Al comprobar que nadie había entrado en la habitación y que todo seguía igual que un instante antes, yo le pregunte a mi abuela Isabel ¿ Con quién estaba hablando? . Ella sin apenas inmutarse, me contesto que con esta dama de negro, que lleva todo el día revoloteando a su alrededor.
Emilio me miro y los dos simultáneamente, nos dirigimos a la abuela Isabel para explicarle que allí no había nadie. Ella con una leve mueca sobre sus labios, nos explico que aunque nosotros no podíamos verla, la dama de negro llevaba toda la mañana revoloteando para ver si conseguía que le acompañara.

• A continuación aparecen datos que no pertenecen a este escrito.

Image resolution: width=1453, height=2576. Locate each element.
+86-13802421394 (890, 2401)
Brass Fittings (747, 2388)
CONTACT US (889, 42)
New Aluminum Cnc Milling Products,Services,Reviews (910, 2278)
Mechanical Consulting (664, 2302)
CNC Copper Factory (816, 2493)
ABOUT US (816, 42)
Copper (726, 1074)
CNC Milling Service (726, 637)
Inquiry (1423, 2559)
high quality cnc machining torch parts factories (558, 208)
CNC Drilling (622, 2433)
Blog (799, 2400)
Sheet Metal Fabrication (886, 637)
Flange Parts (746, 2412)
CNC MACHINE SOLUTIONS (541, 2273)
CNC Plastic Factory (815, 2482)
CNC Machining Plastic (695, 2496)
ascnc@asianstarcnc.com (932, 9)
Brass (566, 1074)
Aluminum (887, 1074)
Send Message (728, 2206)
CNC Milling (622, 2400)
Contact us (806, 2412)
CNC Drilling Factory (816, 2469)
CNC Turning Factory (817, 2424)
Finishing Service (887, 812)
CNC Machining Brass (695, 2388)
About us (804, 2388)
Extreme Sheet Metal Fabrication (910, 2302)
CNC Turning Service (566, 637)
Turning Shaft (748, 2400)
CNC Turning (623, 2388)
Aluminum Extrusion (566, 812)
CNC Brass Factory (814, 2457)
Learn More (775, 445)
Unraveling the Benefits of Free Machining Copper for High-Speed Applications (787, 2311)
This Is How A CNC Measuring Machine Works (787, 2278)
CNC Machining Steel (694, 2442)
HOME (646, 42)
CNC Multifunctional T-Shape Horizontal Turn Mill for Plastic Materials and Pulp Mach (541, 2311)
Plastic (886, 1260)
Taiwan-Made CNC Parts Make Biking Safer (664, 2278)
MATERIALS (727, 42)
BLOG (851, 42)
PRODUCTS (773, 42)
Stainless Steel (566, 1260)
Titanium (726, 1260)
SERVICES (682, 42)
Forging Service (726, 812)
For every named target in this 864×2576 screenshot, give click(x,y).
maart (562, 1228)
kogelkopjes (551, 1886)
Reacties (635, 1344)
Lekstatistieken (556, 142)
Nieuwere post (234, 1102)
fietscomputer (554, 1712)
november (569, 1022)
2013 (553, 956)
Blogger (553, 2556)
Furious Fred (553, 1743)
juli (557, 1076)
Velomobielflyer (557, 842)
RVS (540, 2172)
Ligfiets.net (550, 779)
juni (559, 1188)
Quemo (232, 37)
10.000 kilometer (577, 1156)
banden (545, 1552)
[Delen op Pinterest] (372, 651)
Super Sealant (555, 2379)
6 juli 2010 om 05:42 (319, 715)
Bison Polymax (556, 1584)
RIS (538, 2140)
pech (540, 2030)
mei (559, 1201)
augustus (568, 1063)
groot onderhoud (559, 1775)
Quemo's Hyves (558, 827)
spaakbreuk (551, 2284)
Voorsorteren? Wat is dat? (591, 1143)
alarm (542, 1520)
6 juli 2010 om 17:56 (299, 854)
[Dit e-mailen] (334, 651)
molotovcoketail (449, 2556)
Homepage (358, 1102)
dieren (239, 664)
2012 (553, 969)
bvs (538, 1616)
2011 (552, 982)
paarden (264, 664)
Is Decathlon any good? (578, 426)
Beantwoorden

Incrédulos e intrigados, Emilio y yo quisimos interrogar con un montón de alocadas y atropelladas preguntas a la abuela Isabel. Queríamos saber quién era aquella dama de negro que nosotros éramos incapaces de ver. Rápidamente la abuela María intervino, nos llamó al orden y no rogó que no molestáramos con nuestras tonterías a la abuela Isabel. Con tono autoritario nos mandó que recogiéramos las canicas y que nos laváramos las manos para comer, ya que mi padre estaba al caer.
Consciente del tono de amenaza con que la abuela María nos anunciaba la llegada eminente de mi padre a casa, salimos a regañadientes de la habitación de coser hacía el cuarto de aseo. Cuando no habíamos recorrido la mitad del pasillo, a la altura de la cocina, oímos como la abuela María reprochaba a la abuela Isabel su comentario, indicando que si asustaba a los niños, por la noche tendrían pesadillas.
Aquellas visitas inesperadas se repitieron en varias ocasiones, siempre con los mismos resultados. La abuela Isabel debía tener un don especial para negociar con aquella dama de negro, ya que durante mucho tiempo siguió asistiendo diariamente a misa de ocho en Santa Mónica, siguió visitando tres veces por semana en centro médico de Peracamps y viajó periódicamente hasta las Palmas de Gran Canaria , para visitar a mi tío Miguel. Allí fue, lejos de la ciudad condal donde la abuela Isabel un día decidió acompañar a la dama de negro.